**WORK REQUEST:** Each line of the entries below that holds "give" is needed, copied in full.

**INFORMATION SHOWN:**
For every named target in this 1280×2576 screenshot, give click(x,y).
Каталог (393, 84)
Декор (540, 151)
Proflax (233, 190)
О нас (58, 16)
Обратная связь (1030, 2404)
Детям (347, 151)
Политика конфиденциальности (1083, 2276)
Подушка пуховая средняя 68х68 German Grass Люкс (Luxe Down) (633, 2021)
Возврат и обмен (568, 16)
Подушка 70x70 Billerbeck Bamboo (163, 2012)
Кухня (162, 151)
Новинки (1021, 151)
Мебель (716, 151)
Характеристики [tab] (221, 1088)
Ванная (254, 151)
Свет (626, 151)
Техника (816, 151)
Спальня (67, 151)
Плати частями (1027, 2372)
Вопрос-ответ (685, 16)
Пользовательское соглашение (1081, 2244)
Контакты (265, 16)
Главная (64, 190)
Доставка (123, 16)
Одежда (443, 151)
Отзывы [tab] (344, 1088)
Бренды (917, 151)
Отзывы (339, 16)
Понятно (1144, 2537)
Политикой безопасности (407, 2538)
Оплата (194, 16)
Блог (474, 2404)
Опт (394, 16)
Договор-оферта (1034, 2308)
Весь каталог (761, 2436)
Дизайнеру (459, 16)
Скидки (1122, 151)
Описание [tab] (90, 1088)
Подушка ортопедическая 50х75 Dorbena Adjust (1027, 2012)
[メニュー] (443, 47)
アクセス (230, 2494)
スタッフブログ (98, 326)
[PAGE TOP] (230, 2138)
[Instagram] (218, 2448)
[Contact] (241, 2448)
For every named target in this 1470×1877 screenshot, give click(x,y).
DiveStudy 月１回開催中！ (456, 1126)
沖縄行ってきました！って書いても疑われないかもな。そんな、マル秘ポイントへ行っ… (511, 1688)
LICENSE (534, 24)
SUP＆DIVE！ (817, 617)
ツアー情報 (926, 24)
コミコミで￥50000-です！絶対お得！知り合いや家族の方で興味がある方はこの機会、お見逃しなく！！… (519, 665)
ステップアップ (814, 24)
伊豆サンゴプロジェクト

**OUTPUT FOR THIS TASK:**
For every named target in this 1280×2576 screenshot, give click(x,y).
For every named target in this 1470×1877 screenshot, give click(x,y).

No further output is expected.